Artist Bob Diven performed an original one-man show depicting the struggle of an artist called “John Singer Sargent: Painting Madame X.” Diven, who wrote the show himself, studied Sargent in the perspective of an artist himself and noticed parallels between Sargent’s life and his own.
He created many of the props used on stage, such as the furniture, and more impressively, a replica of the painting, Madame X. The original portrait, Madame X, which Sargent considered his best work, depicted a beautiful expatriate named Madame Amelie Gautreau wearing a black dress with a jeweled strap having slipped off of one of her shoulders. The setting of the show was Sargent’s studio in London in January 8, 1916. On the far stage right was a table with papers on top surrounding a bowl of fruit. Next to it was a piano with a coat draped over it and a banjo on top.
In the middle was a large mural with a few portraits around it and near a canvas faced away from the audience. Next to that was a glass bottle containing an amber-colored liquid next to a small glass. Finally, on far stage left, two sketches of women were sitting on a couch.
The show began with Diven as Sargent playing a piano in the dark. After the lights were turned on, he turned around and immediately broke the fourth wall, addressing the audience and asking questions like, “You weren’t hoping for a portrait, were you?”
Sargent, famous for his portraits, preferred to paint murals and landscapes at this point of his life because they don’t “talk back.”
He addressed how critical people were of their own portraits, joking about how every time he painted a portrait, he lost a friend, and how “a portrait is a painting with something wrong with the mouth.”
The origins of Madame X stemmed from when Sargent spotted a beautiful woman at a party and desired to paint her. He was 26 or 27 at the time and, while he worked independently, he wanted to set himself apart from the shadow of his former mentor.
Sargent would follow her around like a puppy with “a pencil in one paw and paper in the other” and would try to entertain her by singing and playing a banjo. After he was finished, Madame Gautreau was pleased with the painting, describing it as a masterpiece. However, during the showing at the Paris Salon, there was an uproar about the portrait.
Critics attacked her on the opening day because of “the offending dress strap,” which slipped off of her shoulder. At this point, Sargent found himself asking if he should find a different career, if he should go on or turn back.

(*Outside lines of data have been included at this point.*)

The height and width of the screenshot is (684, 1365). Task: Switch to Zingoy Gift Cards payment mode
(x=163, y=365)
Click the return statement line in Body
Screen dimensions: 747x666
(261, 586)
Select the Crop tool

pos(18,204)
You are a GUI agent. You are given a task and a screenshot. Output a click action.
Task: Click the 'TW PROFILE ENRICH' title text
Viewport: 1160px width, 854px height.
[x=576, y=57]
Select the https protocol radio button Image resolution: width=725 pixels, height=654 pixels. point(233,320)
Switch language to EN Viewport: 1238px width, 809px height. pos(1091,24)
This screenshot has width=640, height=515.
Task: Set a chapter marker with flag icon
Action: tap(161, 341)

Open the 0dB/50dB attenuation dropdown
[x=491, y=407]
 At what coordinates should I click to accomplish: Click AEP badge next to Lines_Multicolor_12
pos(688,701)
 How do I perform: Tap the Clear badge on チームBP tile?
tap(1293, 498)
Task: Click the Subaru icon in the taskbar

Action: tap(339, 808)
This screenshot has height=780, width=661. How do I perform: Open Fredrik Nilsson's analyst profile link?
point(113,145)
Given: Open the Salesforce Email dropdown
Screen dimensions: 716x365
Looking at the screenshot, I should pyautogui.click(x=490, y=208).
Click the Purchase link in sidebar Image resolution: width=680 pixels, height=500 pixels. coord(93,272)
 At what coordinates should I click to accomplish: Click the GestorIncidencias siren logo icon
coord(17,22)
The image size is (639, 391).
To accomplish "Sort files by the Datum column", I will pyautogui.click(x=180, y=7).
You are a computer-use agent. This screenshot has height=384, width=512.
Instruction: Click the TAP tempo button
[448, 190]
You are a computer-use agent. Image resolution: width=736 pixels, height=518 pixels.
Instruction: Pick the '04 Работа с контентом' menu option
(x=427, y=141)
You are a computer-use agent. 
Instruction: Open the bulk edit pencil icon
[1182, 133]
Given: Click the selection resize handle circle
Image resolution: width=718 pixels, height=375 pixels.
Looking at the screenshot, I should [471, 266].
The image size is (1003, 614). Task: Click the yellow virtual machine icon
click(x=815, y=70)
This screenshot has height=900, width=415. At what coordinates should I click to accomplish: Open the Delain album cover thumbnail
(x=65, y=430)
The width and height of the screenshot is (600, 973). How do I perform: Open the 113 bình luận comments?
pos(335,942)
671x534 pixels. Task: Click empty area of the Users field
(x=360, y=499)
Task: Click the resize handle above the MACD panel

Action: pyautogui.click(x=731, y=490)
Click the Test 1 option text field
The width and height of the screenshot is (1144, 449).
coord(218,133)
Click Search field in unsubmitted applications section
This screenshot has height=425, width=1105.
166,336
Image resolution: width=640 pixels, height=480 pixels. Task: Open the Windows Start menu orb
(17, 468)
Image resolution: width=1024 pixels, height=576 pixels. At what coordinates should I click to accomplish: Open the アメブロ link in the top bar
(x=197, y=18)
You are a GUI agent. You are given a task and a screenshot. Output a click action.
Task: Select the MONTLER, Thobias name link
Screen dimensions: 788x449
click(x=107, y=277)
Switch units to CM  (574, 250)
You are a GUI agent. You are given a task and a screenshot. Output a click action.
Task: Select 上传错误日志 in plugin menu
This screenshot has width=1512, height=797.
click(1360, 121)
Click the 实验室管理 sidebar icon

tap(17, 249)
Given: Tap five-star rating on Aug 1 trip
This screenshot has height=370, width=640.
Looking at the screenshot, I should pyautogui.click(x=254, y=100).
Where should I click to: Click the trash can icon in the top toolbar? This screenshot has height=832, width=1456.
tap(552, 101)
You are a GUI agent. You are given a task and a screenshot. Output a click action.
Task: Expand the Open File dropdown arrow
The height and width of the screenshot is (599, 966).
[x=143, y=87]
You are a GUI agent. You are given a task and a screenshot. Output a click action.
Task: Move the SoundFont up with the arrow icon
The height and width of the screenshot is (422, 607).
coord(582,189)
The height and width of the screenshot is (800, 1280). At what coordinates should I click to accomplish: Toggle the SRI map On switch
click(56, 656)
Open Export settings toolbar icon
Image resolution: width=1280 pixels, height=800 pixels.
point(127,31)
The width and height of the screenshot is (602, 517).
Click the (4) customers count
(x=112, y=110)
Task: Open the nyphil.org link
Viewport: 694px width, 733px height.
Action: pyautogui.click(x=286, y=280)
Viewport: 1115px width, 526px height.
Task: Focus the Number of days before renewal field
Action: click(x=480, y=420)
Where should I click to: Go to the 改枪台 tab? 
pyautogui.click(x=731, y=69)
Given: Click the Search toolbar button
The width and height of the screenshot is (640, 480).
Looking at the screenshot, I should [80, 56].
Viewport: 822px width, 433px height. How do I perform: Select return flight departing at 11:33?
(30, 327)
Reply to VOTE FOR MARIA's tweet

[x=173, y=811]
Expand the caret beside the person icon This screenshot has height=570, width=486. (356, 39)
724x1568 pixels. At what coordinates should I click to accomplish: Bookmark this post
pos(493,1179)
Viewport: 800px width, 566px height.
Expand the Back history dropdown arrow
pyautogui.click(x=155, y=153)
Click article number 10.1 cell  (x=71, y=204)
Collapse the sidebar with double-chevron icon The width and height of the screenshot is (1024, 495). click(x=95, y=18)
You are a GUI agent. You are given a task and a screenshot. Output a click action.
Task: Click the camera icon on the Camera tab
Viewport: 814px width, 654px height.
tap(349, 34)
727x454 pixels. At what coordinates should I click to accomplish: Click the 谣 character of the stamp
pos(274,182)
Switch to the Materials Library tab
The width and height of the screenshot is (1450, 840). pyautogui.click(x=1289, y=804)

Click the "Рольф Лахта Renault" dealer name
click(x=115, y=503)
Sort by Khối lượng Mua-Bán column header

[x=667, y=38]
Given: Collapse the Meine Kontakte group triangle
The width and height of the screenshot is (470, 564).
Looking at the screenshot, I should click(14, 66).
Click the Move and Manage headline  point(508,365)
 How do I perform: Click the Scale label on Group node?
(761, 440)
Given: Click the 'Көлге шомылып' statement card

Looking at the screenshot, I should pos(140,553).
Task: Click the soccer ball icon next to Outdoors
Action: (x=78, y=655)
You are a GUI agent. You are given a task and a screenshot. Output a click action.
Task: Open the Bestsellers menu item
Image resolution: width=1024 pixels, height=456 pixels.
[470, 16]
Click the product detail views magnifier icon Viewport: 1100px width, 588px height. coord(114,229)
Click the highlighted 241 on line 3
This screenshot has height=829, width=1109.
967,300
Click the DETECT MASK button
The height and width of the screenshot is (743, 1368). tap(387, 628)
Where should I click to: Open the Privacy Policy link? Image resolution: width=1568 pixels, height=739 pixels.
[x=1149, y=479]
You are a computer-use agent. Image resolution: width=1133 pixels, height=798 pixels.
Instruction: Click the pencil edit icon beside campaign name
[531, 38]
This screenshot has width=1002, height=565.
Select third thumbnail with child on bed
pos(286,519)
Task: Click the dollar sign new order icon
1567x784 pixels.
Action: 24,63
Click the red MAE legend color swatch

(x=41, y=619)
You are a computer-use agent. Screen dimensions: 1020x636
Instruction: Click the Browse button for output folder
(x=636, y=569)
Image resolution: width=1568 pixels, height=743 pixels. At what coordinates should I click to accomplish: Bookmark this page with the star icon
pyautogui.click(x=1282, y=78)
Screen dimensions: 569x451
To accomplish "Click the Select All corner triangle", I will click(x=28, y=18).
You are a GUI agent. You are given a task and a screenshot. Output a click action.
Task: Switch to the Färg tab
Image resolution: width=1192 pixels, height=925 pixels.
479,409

After the debacle in Paris, Sargent moved to London and continued painting. After years, Sargent received word that Madame Gautreau died and on the same day, he was asked by the Metropolitan Museum of Art in New York if it could show the painting. Sargent agreed and sent the portrait repainted with dress straps on both shoulders and renamed it Madame X.
At the end of the show, he turned the canvas next to the mural around to reveal a replica of the original painting with one shoulder bare and said, “Adieu, Amelie, au revoir.” After he sat at the piano and began playing, the lights dimmed to reveal a spotlight on Madame X.